**Task:**
Look below for the line containing "You are a GUI" and the line containing "The height and"; repeat exactly those two lines and all lines between them, and nothing else.

**Provided data:**

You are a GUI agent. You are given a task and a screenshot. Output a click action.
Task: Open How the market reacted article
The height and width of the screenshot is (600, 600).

--

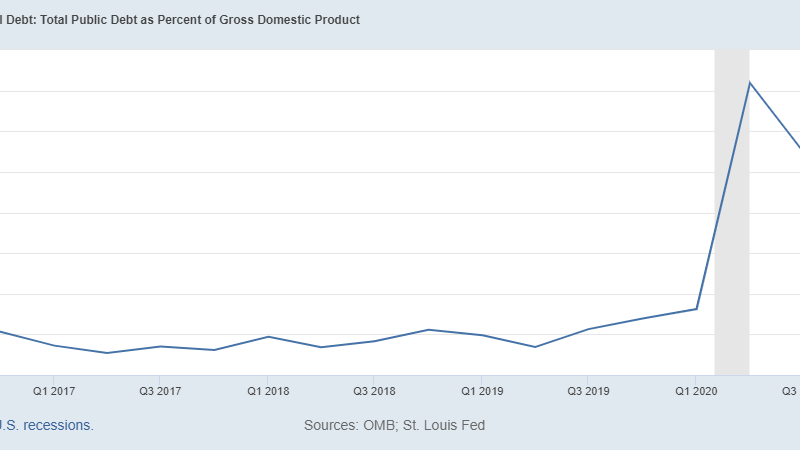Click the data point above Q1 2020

==

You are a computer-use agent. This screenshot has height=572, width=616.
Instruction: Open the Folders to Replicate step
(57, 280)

**Output:**
You are a GUI agent. You are given a task and a screenshot. Output a click action.
Task: Open How the market reacted article
The height and width of the screenshot is (600, 600).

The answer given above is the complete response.